Böses Blut: Ein Vampir-Thriller (Spider) (German Edition)
»Was machst du denn hier?«
» Rumstehen. Machst du denn nie die Tür auf?«
» Nein. Ich meine, wie hast du mich gefunden?«
» Du bist nicht der Einzige, der Geheimnisse hat. Sind deine Eltern da?«
» Ähm. Meine Mutter besucht gerade ihre Schwester.« Ich war mir nicht mal sicher, ob ich überhaupt eine Mutter hatte und ob sie tot war oder lebendig. Aber wenn man kein Heiliger war, durfte man ab und zu lügen. »Komm rein.«
Parker trat in meine Wohnung, ihre hellgelbe Tasche über die Schulter gehängt.
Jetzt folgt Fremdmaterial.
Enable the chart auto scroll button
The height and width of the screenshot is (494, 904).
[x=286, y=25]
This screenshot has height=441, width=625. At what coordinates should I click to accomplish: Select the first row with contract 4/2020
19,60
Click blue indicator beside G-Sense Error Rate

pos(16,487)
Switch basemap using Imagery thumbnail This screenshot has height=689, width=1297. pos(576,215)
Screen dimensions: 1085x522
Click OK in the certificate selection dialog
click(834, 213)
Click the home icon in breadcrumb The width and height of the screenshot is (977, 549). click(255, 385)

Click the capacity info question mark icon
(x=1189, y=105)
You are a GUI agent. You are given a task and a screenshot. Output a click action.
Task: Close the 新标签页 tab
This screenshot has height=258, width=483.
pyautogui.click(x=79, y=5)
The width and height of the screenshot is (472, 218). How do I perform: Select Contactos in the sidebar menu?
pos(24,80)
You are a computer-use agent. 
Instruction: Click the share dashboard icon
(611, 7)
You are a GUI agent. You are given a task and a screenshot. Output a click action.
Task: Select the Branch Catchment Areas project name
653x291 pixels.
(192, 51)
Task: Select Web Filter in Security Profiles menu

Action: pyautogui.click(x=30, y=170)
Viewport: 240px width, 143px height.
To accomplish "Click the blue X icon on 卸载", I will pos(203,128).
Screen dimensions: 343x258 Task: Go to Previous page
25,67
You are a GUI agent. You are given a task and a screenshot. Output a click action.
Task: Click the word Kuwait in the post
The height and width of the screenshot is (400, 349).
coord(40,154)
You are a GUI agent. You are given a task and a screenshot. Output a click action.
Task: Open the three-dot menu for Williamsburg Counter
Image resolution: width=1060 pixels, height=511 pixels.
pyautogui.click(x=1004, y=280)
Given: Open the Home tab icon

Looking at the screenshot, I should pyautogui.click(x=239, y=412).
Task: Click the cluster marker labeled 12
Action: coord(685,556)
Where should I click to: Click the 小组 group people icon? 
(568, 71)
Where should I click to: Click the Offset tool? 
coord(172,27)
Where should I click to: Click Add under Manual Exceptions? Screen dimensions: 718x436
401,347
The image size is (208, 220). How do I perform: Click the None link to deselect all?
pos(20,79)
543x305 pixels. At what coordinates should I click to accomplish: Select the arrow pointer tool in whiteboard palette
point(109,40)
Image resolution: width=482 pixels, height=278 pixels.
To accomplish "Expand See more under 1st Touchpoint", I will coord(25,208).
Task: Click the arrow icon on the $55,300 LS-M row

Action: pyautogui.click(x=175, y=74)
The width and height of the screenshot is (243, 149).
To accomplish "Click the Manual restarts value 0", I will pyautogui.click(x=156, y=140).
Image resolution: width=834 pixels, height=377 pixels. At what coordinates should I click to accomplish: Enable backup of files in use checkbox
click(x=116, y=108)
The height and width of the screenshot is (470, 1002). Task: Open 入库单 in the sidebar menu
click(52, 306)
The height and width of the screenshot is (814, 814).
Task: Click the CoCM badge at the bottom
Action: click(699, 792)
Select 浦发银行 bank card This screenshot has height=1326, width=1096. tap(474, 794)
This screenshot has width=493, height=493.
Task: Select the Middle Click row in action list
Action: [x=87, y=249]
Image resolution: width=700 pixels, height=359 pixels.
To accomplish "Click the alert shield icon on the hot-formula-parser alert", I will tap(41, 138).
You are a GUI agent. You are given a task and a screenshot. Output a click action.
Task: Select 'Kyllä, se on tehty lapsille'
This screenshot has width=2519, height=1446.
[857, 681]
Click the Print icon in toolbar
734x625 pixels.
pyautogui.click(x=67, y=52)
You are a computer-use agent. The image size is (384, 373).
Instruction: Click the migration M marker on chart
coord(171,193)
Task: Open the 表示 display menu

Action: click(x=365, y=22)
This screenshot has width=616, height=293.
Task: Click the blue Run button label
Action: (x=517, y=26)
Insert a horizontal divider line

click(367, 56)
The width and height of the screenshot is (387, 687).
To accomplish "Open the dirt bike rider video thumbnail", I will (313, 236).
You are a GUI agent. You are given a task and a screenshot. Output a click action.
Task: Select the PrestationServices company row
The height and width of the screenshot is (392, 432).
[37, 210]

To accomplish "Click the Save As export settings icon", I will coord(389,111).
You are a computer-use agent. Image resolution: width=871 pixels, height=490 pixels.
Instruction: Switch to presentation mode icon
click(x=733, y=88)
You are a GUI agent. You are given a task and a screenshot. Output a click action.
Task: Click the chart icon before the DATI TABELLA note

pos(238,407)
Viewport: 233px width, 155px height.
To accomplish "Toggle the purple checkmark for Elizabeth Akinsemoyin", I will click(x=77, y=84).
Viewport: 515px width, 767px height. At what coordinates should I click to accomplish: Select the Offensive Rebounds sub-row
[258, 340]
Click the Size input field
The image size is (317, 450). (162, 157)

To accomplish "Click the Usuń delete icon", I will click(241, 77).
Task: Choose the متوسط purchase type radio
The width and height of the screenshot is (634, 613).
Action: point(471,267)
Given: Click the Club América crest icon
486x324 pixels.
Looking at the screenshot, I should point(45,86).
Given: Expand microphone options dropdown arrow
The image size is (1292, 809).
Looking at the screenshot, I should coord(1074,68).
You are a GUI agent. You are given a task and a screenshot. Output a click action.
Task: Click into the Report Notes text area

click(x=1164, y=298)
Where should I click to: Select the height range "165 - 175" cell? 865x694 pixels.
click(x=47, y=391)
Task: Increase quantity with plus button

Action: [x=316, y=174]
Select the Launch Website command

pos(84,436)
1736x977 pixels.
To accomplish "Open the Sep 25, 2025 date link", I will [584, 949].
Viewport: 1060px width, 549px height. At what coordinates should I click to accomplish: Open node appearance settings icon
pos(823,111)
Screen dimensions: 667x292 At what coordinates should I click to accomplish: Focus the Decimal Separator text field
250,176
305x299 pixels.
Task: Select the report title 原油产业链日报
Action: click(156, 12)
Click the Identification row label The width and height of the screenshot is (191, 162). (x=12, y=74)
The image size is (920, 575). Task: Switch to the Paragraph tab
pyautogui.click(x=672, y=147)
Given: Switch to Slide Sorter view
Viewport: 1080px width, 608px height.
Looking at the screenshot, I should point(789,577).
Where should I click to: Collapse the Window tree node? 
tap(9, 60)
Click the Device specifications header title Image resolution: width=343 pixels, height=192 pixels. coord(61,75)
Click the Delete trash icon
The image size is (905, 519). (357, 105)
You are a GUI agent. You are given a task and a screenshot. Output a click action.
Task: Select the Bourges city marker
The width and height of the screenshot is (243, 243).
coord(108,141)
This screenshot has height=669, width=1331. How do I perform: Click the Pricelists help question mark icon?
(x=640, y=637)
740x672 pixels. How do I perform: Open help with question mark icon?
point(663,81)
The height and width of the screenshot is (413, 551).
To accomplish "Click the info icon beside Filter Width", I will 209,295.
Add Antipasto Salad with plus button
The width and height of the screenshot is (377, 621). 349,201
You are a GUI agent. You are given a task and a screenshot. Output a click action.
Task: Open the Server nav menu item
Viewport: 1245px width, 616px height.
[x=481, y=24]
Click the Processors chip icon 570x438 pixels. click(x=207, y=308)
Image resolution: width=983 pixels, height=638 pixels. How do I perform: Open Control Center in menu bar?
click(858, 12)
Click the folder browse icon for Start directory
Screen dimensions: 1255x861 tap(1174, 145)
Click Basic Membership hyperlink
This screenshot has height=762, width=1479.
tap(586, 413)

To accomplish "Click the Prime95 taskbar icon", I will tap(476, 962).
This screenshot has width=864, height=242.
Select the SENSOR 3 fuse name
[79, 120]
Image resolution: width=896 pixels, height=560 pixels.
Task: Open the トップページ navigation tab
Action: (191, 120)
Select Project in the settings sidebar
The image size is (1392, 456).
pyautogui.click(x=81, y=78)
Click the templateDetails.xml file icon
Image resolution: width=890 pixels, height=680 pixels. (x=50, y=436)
Sie ging zu meiner antiken Couch, die mehr gekostet hatte als alle meine Möbel zusammen, und ließ ihre Tasche daneben fallen.
» Setz dich doch«, forderte ich sie auf und ließ mich an meinem Küchentisch nieder, der praktisch im Wohnzimmer stand, weil meine Wohnung nur in etwa so groß war wie ein New Yorker Loft.
» Hast du dich rausgeschlichen?«, fragte ich sie, wobei ich nicht sicher war, ob sie mir die Wahrheit sagen würde. Ich vertraute ihr, doch mittlerweile hatte ich mitbekommen, dass auch sie nicht gerade eine Heilige war.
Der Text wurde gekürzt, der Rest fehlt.